Dormir a sesta é, para os ‘nuestros hermanos’, sagrado. Por cá, há quem consiga um ocasional fechar de olhos à tarde, mas ao contrário do que se passa em Espanha, a sesta não é uma ‘instituição’. Isto apesar de serem vários os estudos que confirmam os seus benefícios. Um novo trabalho associa-a agora a um menor risco de doenças cardiovasculares.

A investigação concentrou o seu trabalho na frequência com que a sesta é feita durante a tarde. E os resultados, publicados na revista Heart, indicam que as pessoas que fazem uma soneca apenas uma ou duas vezes por semana têm menor risco de sofrer um evento cardiovascular.

“No nosso estudo, encontramos apenas uma associação entre a frequência das sestas e as doenças cardiovasculares, mas não foi encontrada nenhuma relação com a duração da sesta”, confirma à Agência Sinc Nadine Hausler, principal autora do estudo.

Contas feitas, as sestas ocasionais, ou seja, realizadas uma a duas vezes por semana, surgem associados a uma redução de quase metade no risco de insuficiência cardíaca (48%), quando comparando com os que não o fazem.

Sestas e o alívio do stress

No estudo, realizado com 3.462 residentes de Lausanne (Suíça) selecionados aleatoriamente, cada participante tinha entre 35 e 75 anos.

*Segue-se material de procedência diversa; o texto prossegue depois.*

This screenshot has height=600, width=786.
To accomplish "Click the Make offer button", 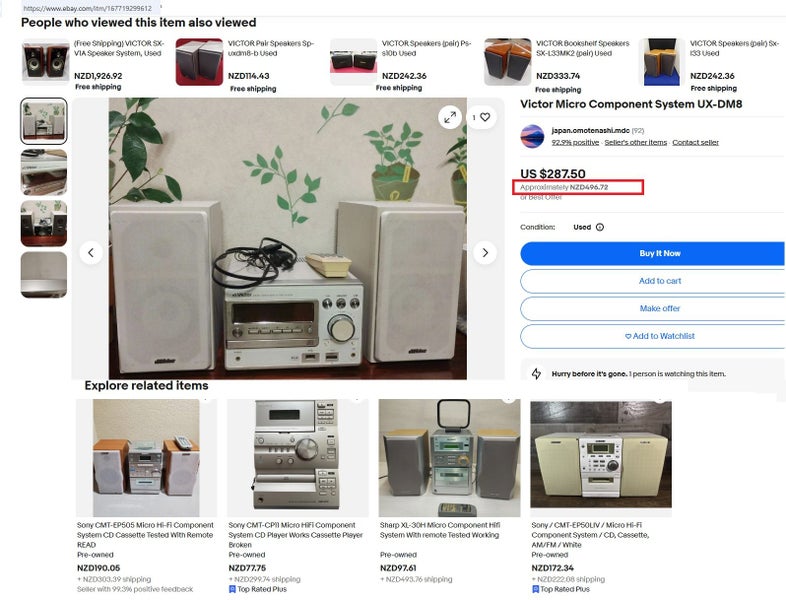I will [x=653, y=308].
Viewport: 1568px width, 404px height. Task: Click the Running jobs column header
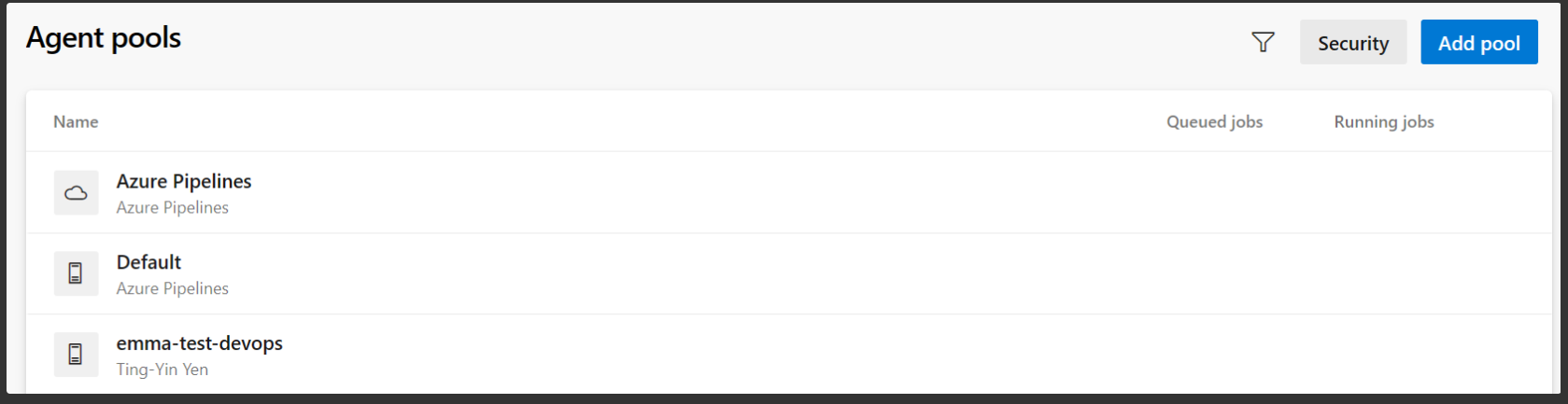1383,122
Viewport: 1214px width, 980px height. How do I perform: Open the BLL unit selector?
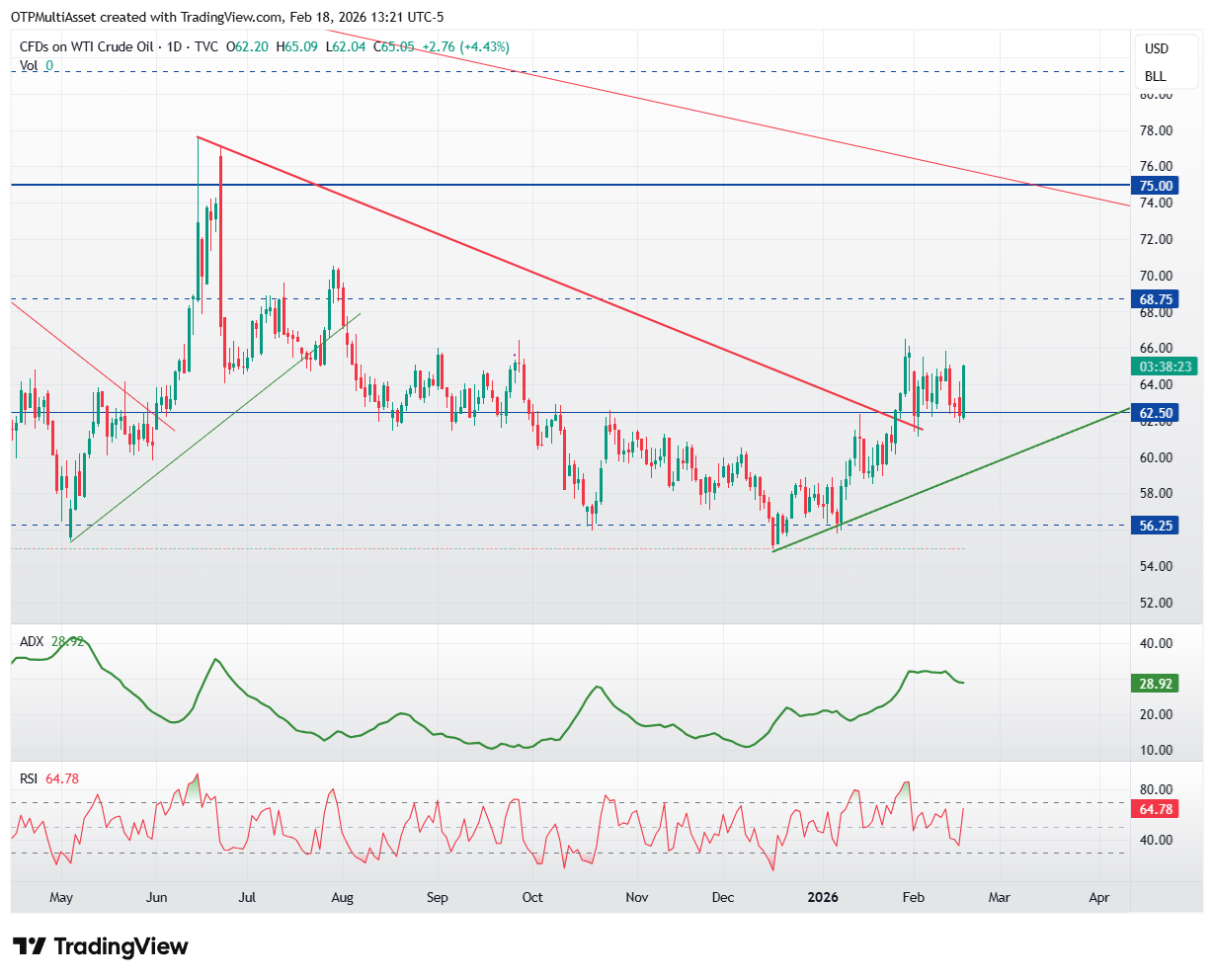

E foram considerados fatores como idade e duração do sono noturno, além de outros riscos que causam doenças cardiovasculares, como pressão alta ou colesterol.

Os participantes foram avaliados e acompanhados ao longo de cinco anos, durante os quais se contaram 155 episódios de doenças cardiovasculares fatais e não fatais.

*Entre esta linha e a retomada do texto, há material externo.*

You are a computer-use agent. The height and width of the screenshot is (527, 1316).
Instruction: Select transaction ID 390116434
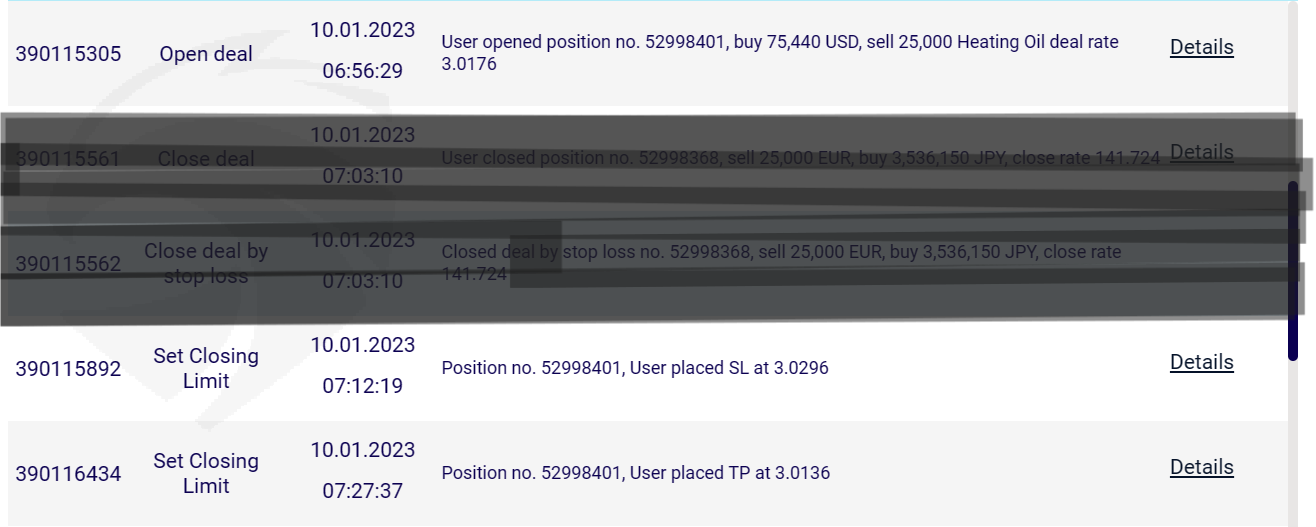[68, 474]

De acordo com os resultados, mais da metade dos participantes (58%) não fez uma sesta durante a semana anterior, 19% fizeram uma ou duas vezes, 12% fizeram-no três a cinco vezes e 11% seis a sete por semana.

Por ser um estudo observacional, os investigadores que o realizaram consideram que existem limitações. Mas apesar disso, avançam que a associação entre sesta e menos problemas cardiovasculares pode ter a ver com o facto de as pessoas que dormem à tarde compensarem a falta de sono noturno, conseguindo um descanso que pode ajudar no alívio do stress.